Directions for this task
Every entry should be given again exactly, with nothing dropped.

Supplied records
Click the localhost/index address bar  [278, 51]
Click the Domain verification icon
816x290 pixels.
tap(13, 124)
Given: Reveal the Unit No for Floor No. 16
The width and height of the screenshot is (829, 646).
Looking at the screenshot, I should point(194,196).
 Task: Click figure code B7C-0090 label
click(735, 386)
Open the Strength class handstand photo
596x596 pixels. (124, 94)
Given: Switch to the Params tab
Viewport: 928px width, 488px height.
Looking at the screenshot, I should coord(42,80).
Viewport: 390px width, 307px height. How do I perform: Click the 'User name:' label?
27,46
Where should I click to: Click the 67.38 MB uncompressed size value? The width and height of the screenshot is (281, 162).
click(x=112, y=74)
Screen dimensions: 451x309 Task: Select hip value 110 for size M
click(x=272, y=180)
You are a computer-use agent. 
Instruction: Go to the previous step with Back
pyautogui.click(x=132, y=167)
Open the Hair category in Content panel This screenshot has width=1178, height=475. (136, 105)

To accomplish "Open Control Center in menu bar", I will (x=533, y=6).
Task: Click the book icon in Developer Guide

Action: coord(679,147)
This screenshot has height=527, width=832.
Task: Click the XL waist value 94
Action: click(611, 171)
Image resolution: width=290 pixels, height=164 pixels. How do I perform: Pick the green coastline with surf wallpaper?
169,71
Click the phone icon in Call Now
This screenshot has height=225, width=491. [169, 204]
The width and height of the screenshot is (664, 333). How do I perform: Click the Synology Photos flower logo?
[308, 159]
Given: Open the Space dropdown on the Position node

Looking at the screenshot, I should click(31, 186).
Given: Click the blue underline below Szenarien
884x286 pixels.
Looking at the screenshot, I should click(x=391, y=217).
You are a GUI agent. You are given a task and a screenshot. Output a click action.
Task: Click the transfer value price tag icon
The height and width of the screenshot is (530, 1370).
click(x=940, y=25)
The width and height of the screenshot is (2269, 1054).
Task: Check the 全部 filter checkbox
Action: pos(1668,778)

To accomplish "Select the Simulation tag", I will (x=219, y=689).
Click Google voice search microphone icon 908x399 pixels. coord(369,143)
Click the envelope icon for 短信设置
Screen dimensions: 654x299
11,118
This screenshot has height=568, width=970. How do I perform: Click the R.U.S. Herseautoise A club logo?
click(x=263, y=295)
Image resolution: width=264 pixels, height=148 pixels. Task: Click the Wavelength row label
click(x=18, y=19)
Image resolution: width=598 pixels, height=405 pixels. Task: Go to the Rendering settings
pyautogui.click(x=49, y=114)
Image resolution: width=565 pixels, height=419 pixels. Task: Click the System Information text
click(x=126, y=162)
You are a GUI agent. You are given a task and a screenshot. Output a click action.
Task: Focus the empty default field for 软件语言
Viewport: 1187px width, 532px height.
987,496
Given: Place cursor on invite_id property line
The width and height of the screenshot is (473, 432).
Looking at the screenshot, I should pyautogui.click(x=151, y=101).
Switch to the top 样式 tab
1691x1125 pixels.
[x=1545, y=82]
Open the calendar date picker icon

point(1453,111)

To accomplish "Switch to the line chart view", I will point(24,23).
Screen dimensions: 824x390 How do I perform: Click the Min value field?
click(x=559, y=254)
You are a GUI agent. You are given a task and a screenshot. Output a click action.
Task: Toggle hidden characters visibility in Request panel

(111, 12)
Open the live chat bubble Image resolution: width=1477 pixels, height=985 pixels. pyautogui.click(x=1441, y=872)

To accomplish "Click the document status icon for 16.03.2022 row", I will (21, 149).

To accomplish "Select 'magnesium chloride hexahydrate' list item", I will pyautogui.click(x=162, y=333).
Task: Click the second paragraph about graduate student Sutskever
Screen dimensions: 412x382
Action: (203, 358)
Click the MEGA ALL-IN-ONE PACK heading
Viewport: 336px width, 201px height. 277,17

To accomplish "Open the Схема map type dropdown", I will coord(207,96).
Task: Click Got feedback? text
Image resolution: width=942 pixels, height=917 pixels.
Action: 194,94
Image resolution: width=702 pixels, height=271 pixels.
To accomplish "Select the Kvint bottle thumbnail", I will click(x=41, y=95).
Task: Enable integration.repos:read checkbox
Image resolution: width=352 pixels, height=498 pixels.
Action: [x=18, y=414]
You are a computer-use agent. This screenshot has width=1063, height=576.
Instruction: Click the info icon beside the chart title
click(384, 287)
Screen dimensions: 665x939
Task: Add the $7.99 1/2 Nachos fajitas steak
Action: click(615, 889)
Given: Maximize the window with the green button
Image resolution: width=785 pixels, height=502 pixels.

Response for this exercise
Click the localhost/index address bar  [278, 51]
Click the Domain verification icon
816x290 pixels.
tap(13, 124)
Given: Reveal the Unit No for Floor No. 16
The width and height of the screenshot is (829, 646).
Looking at the screenshot, I should point(194,196).
 Task: Click figure code B7C-0090 label
click(735, 386)
Open the Strength class handstand photo
596x596 pixels. (124, 94)
Given: Switch to the Params tab
Viewport: 928px width, 488px height.
Looking at the screenshot, I should coord(42,80).
Viewport: 390px width, 307px height. How do I perform: Click the 'User name:' label?
27,46
Where should I click to: Click the 67.38 MB uncompressed size value? The width and height of the screenshot is (281, 162).
click(x=112, y=74)
Screen dimensions: 451x309 Task: Select hip value 110 for size M
click(x=272, y=180)
You are a computer-use agent. 
Instruction: Go to the previous step with Back
pyautogui.click(x=132, y=167)
Open the Hair category in Content panel This screenshot has width=1178, height=475. (136, 105)

To accomplish "Open Control Center in menu bar", I will (x=533, y=6).
Task: Click the book icon in Developer Guide

Action: coord(679,147)
This screenshot has height=527, width=832.
Task: Click the XL waist value 94
Action: click(611, 171)
Image resolution: width=290 pixels, height=164 pixels. How do I perform: Pick the green coastline with surf wallpaper?
169,71
Click the phone icon in Call Now
This screenshot has height=225, width=491. [169, 204]
The width and height of the screenshot is (664, 333). How do I perform: Click the Synology Photos flower logo?
[308, 159]
Given: Open the Space dropdown on the Position node

Looking at the screenshot, I should click(31, 186).
Given: Click the blue underline below Szenarien
884x286 pixels.
Looking at the screenshot, I should click(x=391, y=217).
You are a GUI agent. You are given a task and a screenshot. Output a click action.
Task: Click the transfer value price tag icon
The height and width of the screenshot is (530, 1370).
click(x=940, y=25)
The width and height of the screenshot is (2269, 1054).
Task: Check the 全部 filter checkbox
Action: pos(1668,778)

To accomplish "Select the Simulation tag", I will (x=219, y=689).
Click Google voice search microphone icon 908x399 pixels. coord(369,143)
Click the envelope icon for 短信设置
Screen dimensions: 654x299
11,118
This screenshot has height=568, width=970. How do I perform: Click the R.U.S. Herseautoise A club logo?
click(x=263, y=295)
Image resolution: width=264 pixels, height=148 pixels. Task: Click the Wavelength row label
click(x=18, y=19)
Image resolution: width=598 pixels, height=405 pixels. Task: Go to the Rendering settings
pyautogui.click(x=49, y=114)
Image resolution: width=565 pixels, height=419 pixels. Task: Click the System Information text
click(x=126, y=162)
You are a GUI agent. You are given a task and a screenshot. Output a click action.
Task: Focus the empty default field for 软件语言
Viewport: 1187px width, 532px height.
987,496
Given: Place cursor on invite_id property line
The width and height of the screenshot is (473, 432).
Looking at the screenshot, I should pyautogui.click(x=151, y=101).
Switch to the top 样式 tab
1691x1125 pixels.
[x=1545, y=82]
Open the calendar date picker icon

point(1453,111)

To accomplish "Switch to the line chart view", I will point(24,23).
Screen dimensions: 824x390 How do I perform: Click the Min value field?
click(x=559, y=254)
You are a GUI agent. You are given a task and a screenshot. Output a click action.
Task: Toggle hidden characters visibility in Request panel

(111, 12)
Open the live chat bubble Image resolution: width=1477 pixels, height=985 pixels. pyautogui.click(x=1441, y=872)

To accomplish "Click the document status icon for 16.03.2022 row", I will (21, 149).

To accomplish "Select 'magnesium chloride hexahydrate' list item", I will pyautogui.click(x=162, y=333).
Task: Click the second paragraph about graduate student Sutskever
Screen dimensions: 412x382
Action: (203, 358)
Click the MEGA ALL-IN-ONE PACK heading
Viewport: 336px width, 201px height. 277,17

To accomplish "Open the Схема map type dropdown", I will coord(207,96).
Task: Click Got feedback? text
Image resolution: width=942 pixels, height=917 pixels.
Action: 194,94
Image resolution: width=702 pixels, height=271 pixels.
To accomplish "Select the Kvint bottle thumbnail", I will click(x=41, y=95).
Task: Enable integration.repos:read checkbox
Image resolution: width=352 pixels, height=498 pixels.
Action: [x=18, y=414]
You are a computer-use agent. This screenshot has width=1063, height=576.
Instruction: Click the info icon beside the chart title
click(384, 287)
Screen dimensions: 665x939
Task: Add the $7.99 1/2 Nachos fajitas steak
Action: click(615, 889)
Given: Maximize the window with the green button
Image resolution: width=785 pixels, height=502 pixels.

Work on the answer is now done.